The Oxygen Sensor — A Main Ingredient of a Custom Built Fuel Injection System

Oxygen Sensor

Creating a custom built fuel injection system for your petrol headed aspirations could cost you an arm and a leg if you take your favourite chunky Japanese car to a ‘pimp my car’ style auto salon like you see on television.

Installing such fierce components is not half as tricky as what is made out. The first point of call is finding a good and trusted dealer who can source you these hard to find parts at a fair rate. Now, if you have a Subaru Impreza then you may have to shop around.

Subaru Impreza

I have found that WorldCarParts (http://www.worldcarparts.co.uk) to be quite a reliable pit stop before greasing your hands. Check out the rare Japanese parts that they supply like this Subaru oxygen sensor. Now you might not find these instructions a typical owners book like this range of Haynes Car Manuals — don’t threat however! There is an enormous amount of literature on the web demonstrating the practicalities of this type of installation.

Benefits of EFI (Electronic Fuel Injection — What’s the Essential Ingredient?

EFIInstalling an EFI into your speedy love machine of joy (and ride of instant happiness) really does offer improved drivability and an enhanced driving experienced that makes maintenance on the carburettor a doddle, the main part that you need is a oxygen sensor!

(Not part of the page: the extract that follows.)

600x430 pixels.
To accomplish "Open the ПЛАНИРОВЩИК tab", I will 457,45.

The O2 sensor (other synonyms include: oxygen sensor, EGO/EG sensor, lambda sensor etc — to name a few) is the most vital aspect of any EFO. It is much akin to a common spark plug, but sits within the exhaust manifold further up beyond the catalytic converter.

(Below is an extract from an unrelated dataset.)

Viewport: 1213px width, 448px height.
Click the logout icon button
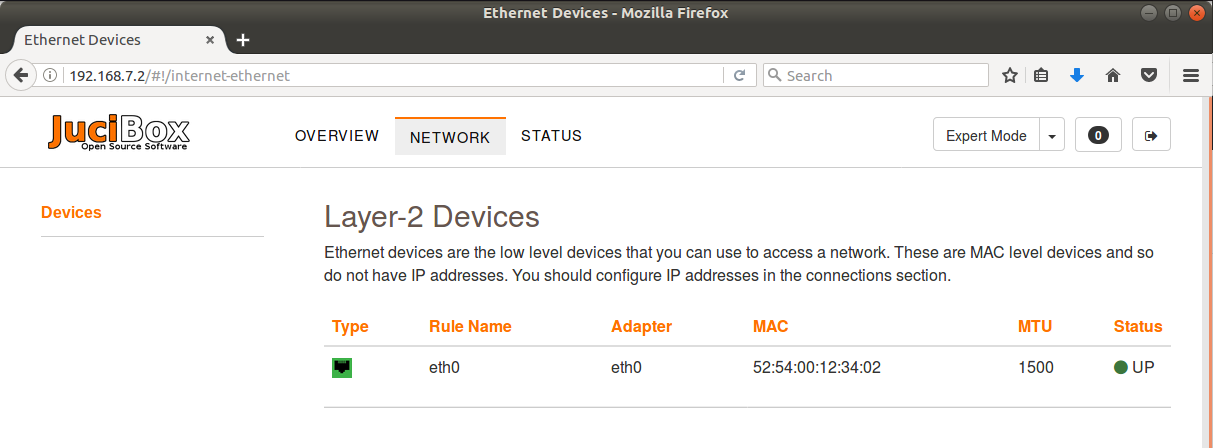(1151, 136)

How does the oxygen sensor improve the engine’s combustion and performance rate?

It works something similar in essence to a miniature battery and when it is at it’s optimum temperature it kicks out a voltage based on the ratio of oxygen : exhaust gas : natural air thereby monitoring the levels of each. If any ratio is unbalanced then the oxygen sensor sends a signal to the ECM (Electronic Control Module). The ECM will then compensate the flow of these elements for optimum performance (to some degree) based on the O2 sensors readings. The ECM will also compensate for changes of temperature, altitude, fuel grades, engine wear and a whole host of variables, and is suffice to say a really clever bit of kit!